OASIS Alert

Reader Question:

A Picture Is Worth A Thousand Words - Especially In Wound Care

Q: How can our agency best use photographs to document wound care?

A: Photographs let providers communicate clearly with each other and provide the most reliable documentation for medical, legal and reimbursement purposes, experts say. Taking a photo of the wound at start of care provides a baseline for measuring outcomes. As a risk management tool, agencies should take photos of wounds before a patient is transferred to a different care provider, whenever there is a change in the wound condition and every two weeks even if there is no change, advises Burtonsville, MD health care attorney Elizabeth Hogue. She recommends that agencies:

  • Have the patient sign a photo consent form before you begin photo documentation. Ideally this is a one-sentence part of the basic consent form you have each patient sign. If a patient does not agree to photos, cross that sentence out and have the patient initial it, she says. General confidentiality provisions cover photos, so no special confidentiality agreement needs to be added to the consent.

  • Use adhesive tape or labels to state the patient's name, the wound location and the date on which the photo was taken. Create this label when you take the photograph.

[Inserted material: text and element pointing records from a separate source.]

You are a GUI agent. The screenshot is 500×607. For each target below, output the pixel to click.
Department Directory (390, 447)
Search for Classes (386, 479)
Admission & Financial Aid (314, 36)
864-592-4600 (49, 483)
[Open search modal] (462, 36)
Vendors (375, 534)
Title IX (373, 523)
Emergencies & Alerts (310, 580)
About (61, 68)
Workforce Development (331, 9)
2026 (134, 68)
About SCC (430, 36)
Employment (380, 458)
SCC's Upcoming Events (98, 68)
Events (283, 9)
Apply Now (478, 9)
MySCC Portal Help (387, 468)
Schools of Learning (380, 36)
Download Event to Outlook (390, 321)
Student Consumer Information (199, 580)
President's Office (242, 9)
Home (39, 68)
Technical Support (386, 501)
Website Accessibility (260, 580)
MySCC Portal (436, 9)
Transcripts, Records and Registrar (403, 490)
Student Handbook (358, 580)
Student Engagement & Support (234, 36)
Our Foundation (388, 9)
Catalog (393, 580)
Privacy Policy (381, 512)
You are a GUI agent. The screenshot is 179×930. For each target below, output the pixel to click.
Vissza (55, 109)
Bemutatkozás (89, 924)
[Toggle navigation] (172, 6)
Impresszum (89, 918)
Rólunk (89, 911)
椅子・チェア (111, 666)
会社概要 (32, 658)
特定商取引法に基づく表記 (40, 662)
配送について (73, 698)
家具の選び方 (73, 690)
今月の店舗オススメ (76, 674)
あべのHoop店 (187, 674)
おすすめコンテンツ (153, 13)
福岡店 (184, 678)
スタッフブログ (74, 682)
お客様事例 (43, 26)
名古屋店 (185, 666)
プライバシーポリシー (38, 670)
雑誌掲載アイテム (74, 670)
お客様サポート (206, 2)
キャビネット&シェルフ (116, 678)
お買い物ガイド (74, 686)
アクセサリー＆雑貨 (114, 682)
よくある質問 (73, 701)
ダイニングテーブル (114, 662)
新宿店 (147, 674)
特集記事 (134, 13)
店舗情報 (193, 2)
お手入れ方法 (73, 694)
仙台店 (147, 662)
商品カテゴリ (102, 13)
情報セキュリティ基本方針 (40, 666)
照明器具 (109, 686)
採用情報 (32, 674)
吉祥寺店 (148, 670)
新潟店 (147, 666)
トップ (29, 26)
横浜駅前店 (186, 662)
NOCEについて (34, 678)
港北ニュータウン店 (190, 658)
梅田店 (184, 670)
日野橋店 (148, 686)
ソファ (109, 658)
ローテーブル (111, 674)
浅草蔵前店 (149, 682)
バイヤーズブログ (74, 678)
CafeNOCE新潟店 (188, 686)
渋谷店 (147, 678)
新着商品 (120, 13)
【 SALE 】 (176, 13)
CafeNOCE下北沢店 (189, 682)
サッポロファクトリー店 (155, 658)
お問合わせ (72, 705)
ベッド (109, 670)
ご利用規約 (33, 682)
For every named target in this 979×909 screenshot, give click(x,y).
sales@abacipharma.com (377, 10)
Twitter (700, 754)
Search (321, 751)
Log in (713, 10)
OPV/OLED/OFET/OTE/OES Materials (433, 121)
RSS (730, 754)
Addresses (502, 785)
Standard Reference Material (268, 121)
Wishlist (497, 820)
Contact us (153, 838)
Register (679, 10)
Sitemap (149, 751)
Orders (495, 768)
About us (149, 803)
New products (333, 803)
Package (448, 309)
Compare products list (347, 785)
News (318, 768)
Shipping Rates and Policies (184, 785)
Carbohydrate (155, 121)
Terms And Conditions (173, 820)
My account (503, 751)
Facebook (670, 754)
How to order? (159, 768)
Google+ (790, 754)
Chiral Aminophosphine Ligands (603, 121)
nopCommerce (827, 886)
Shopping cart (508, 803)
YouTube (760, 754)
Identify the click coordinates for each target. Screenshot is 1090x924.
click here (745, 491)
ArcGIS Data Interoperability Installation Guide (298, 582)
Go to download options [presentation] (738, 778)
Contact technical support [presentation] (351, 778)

This method allows you to prove the accuracy of the picture, since just labeling the photo after the fact "leaves too much room for error," Hogue warns.

  • Include the photo in the patient's permanent record. If you use a digital camera, print out the photo so it can be added to the chart. Some cameras include a measurement scale in the picture, but a simple Polaroid camera and a separate centimeter-measuring device placed next to the wound work fine.

  • Provide all the other documentation a photo doesn't cover. Your notes should document the depth and circumference of the wound, any tunneling present, the type of tissue and the color, odor and amount of any discharge. Train staff in a standard method of measuring wounds so measurement is consistent among staff members, Hogue advises.